Core Concepts

Agent evals and regression replay

Replay stored workflow runs against JSON, evidence, proposal, and approval assertions before changing policy or capability behavior.

Overview

Agent evals turn Synapsor's durable run graph into a regression suite. Before changing a policy chunk, capability plan, memory rule, or model lane, run previous decisions through a named eval and inspect what would fail.

The current controlled-beta MVP evaluates stored workflow run output, run-step metadata, and source-table dataset rows with explicit expected columns. Frozen replay is implemented for reproducibility checks; branch and model replay are represented in the eval run metadata while deeper model re-execution and semantic scoring remain follow-up work.

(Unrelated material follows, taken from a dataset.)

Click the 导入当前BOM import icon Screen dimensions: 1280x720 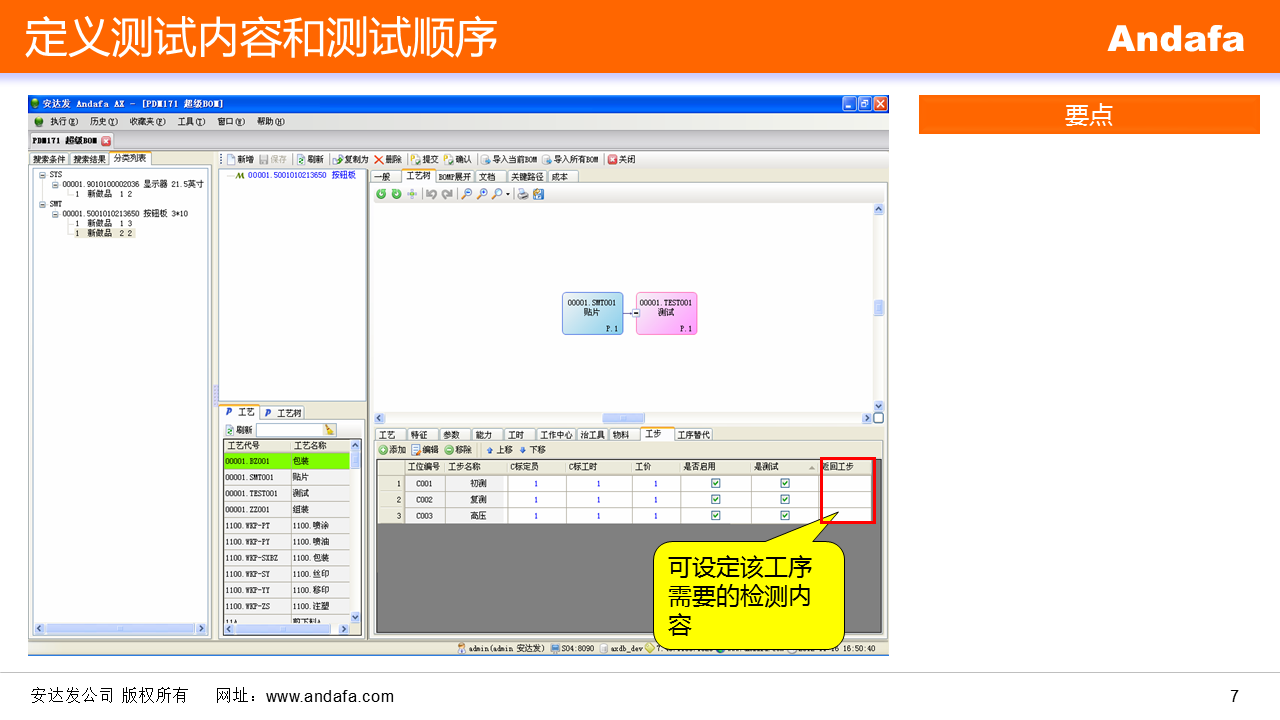click(x=485, y=160)
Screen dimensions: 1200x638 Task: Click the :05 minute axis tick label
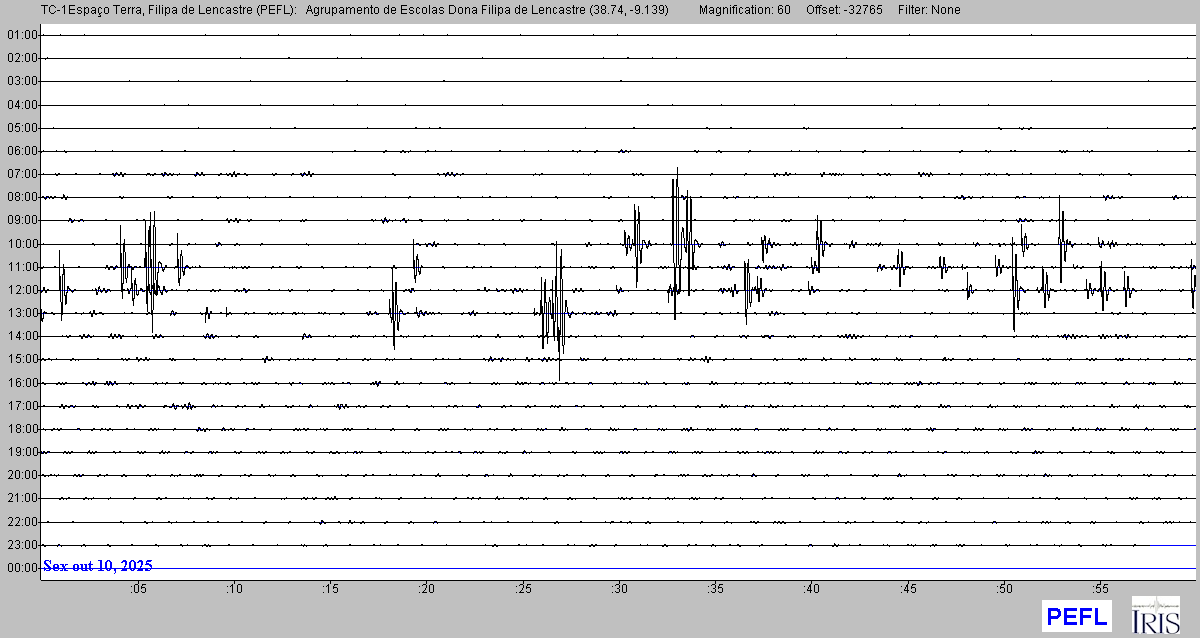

Eval suites are tenant/principal scoped. A user can create, run, inspect failures, and diff eval runs only with the same authenticated session that owns the run set.

Regression loop

Use stored run graphs as the test fixture. The eval reports which decisions lose evidence, proposals, or allowed output values.

Input

Completed workflow runs
Stored output JSON
Evidence/proposal step links
Target branch label

Eval result

Passed/failed cases
Assertion-level failure reasons
Diff handle per source run
Baseline vs candidate delta

Developer notes

Use frozen replay first to prove stored evidence/proposal/run metadata remains reproducible.
Use branch replay labels when comparing a candidate policy branch, and treat MVP results as assertion checks over stored runs.
Store eval_run_id with deployment checks so you can diff baseline and candidate evals later.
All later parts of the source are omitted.